#### About this task:
Rewrite the items beginning at the line that has "Image resolution: width=1184" and stopping after the line that has "(558, 392).", requests included, and shift every coordinate in the answers up by 106. Leave the pictures out.

Input material below:

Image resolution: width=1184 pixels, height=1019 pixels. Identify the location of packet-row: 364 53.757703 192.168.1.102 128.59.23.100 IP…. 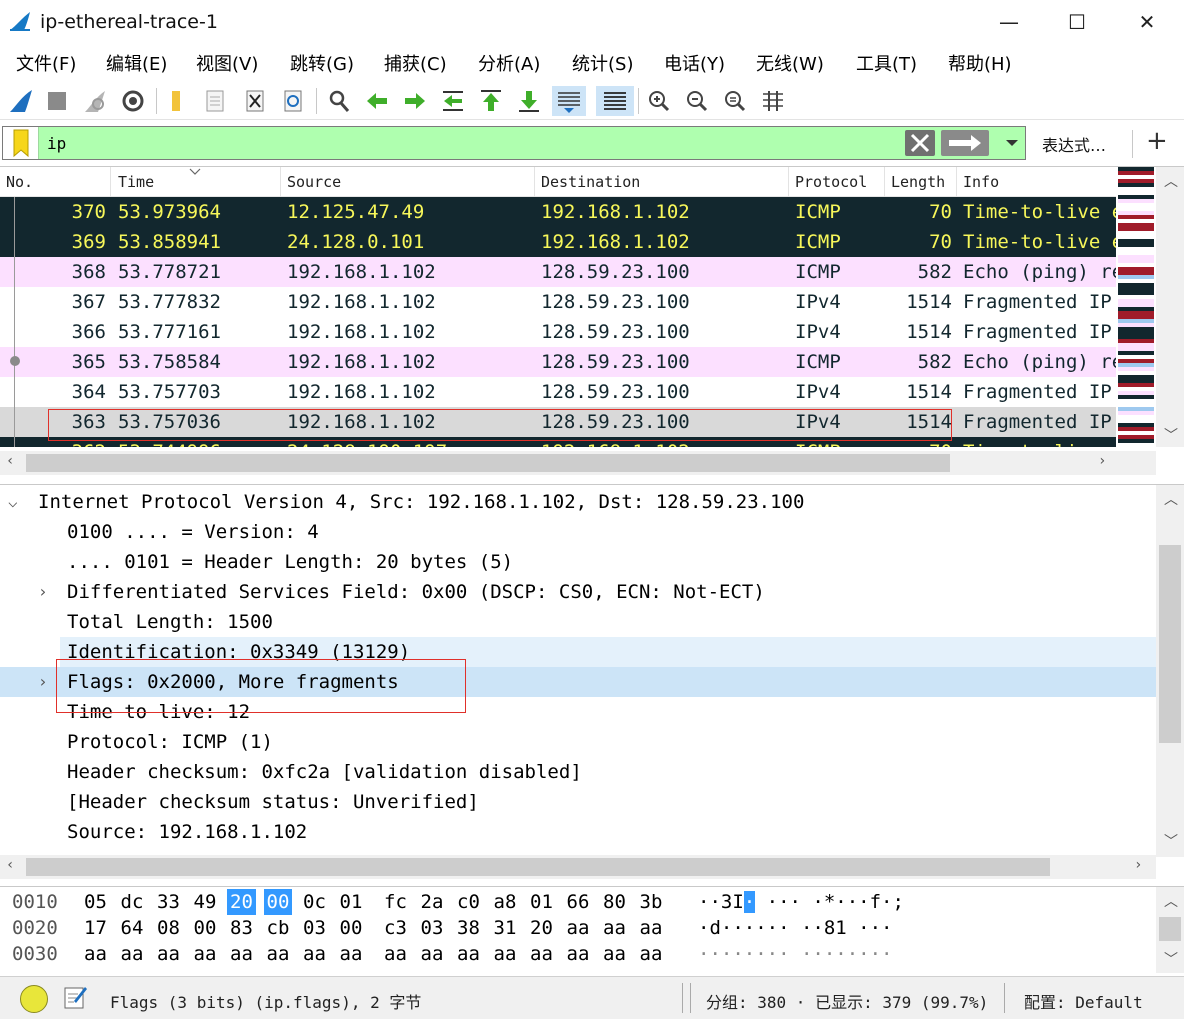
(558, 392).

End of Input material.
Input material below:

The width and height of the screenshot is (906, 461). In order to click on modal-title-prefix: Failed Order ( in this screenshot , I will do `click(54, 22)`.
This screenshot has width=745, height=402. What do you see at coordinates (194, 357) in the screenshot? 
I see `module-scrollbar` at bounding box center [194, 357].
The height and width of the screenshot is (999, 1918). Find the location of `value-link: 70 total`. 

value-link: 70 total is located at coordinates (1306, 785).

End of Input material.

#### Solution to the problem:
Image resolution: width=1184 pixels, height=1019 pixels. Identify the location of packet-row: 364 53.757703 192.168.1.102 128.59.23.100 IP…. 
(664, 498).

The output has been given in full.